# Culture Shock



## jm2224

So my employer has offered me a position in Tokyo and after a lot of thought I have decided to take it. The thing that worries me the most is the culture shock I'll have when I move there because of how much different things are there compared to the United States.

Any American expats living in Japan have any advice on dealing with culture shock in Japan? What's the expat community like there? Is it big/unified or small/fragmented?


I would appreciate anyone's advice, thanks!


----------



## larabell

Big and fragmented, as far as I can tell.


----------



## jm2224

have any advice on dealing with culture shock in Japan?


----------



## Kumamon

If you like an adventure, the culture shock is no problem.

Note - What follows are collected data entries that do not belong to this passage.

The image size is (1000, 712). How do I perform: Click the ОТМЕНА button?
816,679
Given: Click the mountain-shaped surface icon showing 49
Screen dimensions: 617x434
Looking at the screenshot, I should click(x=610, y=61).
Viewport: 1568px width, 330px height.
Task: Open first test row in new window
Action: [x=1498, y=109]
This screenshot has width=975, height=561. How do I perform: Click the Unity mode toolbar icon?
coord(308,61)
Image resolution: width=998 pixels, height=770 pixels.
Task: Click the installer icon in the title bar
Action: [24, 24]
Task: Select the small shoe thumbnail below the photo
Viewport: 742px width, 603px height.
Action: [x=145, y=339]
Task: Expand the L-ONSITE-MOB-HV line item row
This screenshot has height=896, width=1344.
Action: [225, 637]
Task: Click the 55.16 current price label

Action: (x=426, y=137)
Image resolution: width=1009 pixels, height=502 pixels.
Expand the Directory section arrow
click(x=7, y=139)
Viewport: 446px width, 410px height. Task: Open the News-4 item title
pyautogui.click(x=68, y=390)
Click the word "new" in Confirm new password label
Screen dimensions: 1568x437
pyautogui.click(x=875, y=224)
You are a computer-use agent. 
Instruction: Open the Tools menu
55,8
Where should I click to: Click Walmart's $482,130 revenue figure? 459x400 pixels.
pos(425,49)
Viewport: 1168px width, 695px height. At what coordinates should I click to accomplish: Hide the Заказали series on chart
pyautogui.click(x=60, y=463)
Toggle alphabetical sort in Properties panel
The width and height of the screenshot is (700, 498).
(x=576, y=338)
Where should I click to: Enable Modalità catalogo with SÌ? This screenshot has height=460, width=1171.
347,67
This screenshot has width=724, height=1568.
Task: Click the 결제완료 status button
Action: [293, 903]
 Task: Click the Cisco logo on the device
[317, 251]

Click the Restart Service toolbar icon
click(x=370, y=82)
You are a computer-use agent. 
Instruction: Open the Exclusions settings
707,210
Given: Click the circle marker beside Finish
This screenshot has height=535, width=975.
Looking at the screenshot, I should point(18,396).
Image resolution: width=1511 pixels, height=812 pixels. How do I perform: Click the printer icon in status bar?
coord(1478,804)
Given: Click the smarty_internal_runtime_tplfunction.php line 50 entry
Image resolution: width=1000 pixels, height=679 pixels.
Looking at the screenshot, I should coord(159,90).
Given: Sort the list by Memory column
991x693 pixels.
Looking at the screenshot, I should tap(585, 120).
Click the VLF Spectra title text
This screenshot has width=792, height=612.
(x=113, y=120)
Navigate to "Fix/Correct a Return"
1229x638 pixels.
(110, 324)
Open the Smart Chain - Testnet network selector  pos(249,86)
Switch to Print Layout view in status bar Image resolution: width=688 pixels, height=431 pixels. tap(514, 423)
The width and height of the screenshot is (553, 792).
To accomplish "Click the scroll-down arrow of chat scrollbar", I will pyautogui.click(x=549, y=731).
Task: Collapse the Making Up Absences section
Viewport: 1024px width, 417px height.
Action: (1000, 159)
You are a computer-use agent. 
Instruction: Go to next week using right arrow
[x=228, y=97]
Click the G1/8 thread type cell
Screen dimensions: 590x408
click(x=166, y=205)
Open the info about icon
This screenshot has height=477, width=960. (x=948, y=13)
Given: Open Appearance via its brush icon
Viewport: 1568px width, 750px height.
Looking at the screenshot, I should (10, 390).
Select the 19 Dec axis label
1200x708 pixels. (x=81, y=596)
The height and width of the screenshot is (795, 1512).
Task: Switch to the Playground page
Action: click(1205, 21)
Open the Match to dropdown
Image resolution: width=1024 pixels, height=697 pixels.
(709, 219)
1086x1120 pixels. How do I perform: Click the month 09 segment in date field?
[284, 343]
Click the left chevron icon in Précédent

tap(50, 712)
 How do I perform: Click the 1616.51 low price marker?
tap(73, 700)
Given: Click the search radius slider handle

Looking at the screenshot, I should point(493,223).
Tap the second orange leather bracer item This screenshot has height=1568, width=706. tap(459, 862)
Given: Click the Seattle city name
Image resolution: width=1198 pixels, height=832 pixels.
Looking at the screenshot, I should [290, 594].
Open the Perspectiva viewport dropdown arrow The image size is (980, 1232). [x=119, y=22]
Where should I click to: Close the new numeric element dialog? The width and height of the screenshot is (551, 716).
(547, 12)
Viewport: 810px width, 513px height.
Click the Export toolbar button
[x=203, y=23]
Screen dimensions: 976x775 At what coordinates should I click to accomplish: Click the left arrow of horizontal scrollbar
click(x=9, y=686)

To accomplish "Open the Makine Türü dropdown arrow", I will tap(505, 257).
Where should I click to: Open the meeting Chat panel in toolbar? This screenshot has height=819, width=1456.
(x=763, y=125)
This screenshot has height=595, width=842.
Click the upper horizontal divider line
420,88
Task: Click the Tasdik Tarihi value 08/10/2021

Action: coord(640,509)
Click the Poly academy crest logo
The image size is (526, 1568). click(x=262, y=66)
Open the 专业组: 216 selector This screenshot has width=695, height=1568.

Sure, everything is different and probably extremely strange when you first get here, but that's all part of the fun of moving countries.

Tokyo is an international city so will be able to survive without knowing much of the language. 

Just enjoy the change.


----------



## larabell

If you're living in the boonies, things might be different but if you're in one of the major cities, things aren't all that different from any other major city. Transportation is pretty easy to figure out and things like banks and post offices work more-or-less the same way everywhere. Addresses might be annoying but, as a techie myself, I found the Japanese system more logical once I got the hang of how it works (I believe I have an explanation on my blog).

The biggest "shock" for me was not being able to read hardly anything -- like the advertisements hanging in the train, labels on products, menus at small restaurants, etc. It did made me feel somewhat "cut off" from my surroundings and it's harder to use things like ads to get in some extra study time while commuting. But, other than that, I really didn't find it a problem. If you make a few local friends and stay in touch with the ones back home, you should have plenty of opportunities for human interaction (which is usually the biggest contributor to culture shock). And if you get out and explore your new surroundings whenever you can, the feeling of "different" should fade pretty quickly.

Another annoying thing (not really a "shock" for me but you might find it so) is products. You can find stuff you're used to back home because there are several supermarkets around town that import foreign goods but it's a pain to have to travel just to do your shopping. My advice would be to experiment with local goods as much as possible. You may have to bring a friend along the first time or two to help read the labels but there's nothing you will need that you can't find in a normal neighborhood market if you know what to look for.

One thing that's also interesting... if you stay here for a couple years and then go back, you'll also feel a bit of a "shock" as you'll start to miss some of the things here that aren't the same at home.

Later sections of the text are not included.